Written exercise 1: In the interview excerpt, where was the speaker playing while backing cabaret singers?
Written exercise 2: Transcribe the interview excerpt word for word, starting at "Oh God! That" and ending at "at one point!".

Document extract:
○ ○ ○

That was a deliberate exercise in nostalgia, which was kind of a challenge because I don't think I'm a very nostalgic person. I wondered if it would be possible to write a song about my home town that would be nostalgic without being cheesy. So I think it was that idea married to a particular chord sequence that comes from a classical piece by Pachelbel. That piece of music had a pleasant, nostalgic flavor in my mind.
How about "The Band Wore Blue Shirts"?
Oh God! That was about my experience playing at the Playboy Club, backing cabaret singers. I was about 22 years old and trying to save up money to make my own demos. And we did actually wear blue shirts at one point!
What about "Steppin' Out?" Did anything specific inspire that?
It was a kind of romantic idea of New York at night. The glittering lights and all that. That album, Night and Day, is not really a rock 'n' roll album at all. And my feeling, when I started to spend a lot of time in New York, was that it wasn't really a rock 'n' roll town. It was more about jazz and Latin music than it was about rock. That's one of the reasons that album has no guitars on it. I just tried to paint a picture of this romantic idea of New York night life, with a disco beat.

○ ○ ○

Raw data:
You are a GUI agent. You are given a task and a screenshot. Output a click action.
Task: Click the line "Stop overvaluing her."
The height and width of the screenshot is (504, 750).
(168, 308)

○ ○ ○

Final answer 1: At the Playboy Club.

Final answer 2:
Oh God! That was about my experience playing at the Playboy Club, backing cabaret singers. I was about 22 years old and trying to save up money to make my own demos. And we did actually wear blue shirts at one point!